Now comes an invitation to speak about LifeRing at another well-known bastion of the 12-step approach, the Henry Ohloff program in San Francisco. I will be addressing staff at the outpatient center on June 2. Like Mountain Vista, this program is not ready to host a LifeRing meeting, and it may be quite a while before the treatment protocol opens up to the reality that there are many roads to recovery. But meanwhile, there are staff members in these tradition-bound programs who have their eyes and ears open for new developments that may help some of their clients.

This is certainly a welcome sign. If I ask why it is occurring, the answer is that patients/clients are driving it. In at least 80 per cent of the cases where we are contacted by a treatment professional and asked for more information about LifeRing, a patient or client was the driver. A patient or client introduced the professional to LifeRing literature or the LifeRing web presence, or informed the professional that he/she was attending LifeRing and that it was helping.

And even when an individual patient or client is not directly the driver, in the sense that he or she located LifeRing and put LifeRing on the professional's radar screen, it is still patients/clients who drive the process passively, by voting with their feet when the professionals only offer an approach that does not work for them. A treatment program that only offers the 12 steps and nothing else is going to experience, sooner or later, the reality that 80 per cent of newcomers to AA walk away within 30 days (and 95 per cent within a year).

While few treatment programs retain a patient as long as a full 30 days -- the average stay at one nominally 28-day program I know is around 10 days -- the client resistance to 12-step may well show up from Day One of treatment. If the program has nothing else to offer, it's going to lose clients earlier than if it offered choices. Monomodal treatment translates into high patient turnover. You don't need to be a rocket scientist to figure it out.
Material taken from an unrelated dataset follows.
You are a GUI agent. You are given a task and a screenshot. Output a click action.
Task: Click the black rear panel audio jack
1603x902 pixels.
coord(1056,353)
And so, the wheels turn, and sooner or later a call goes out to LifeRing, or another alternative approach. Quite a few LifeRing convenors now have had the experience of explaining LifeRing before audiences in treatment programs. To be sure, it's far too early to proclaim a tsunami, but if we compare the interest in LifeRing from treatment programs ten years ago and now, we're almost in a new era. Ten years ago, most minds were closed and we couldn't get in the door. Today, we're frequently in the embarassing situation of getting requests from a program director to start a meeting, and not having a convenor to take the room. It's a problem, but it's a better problem to have.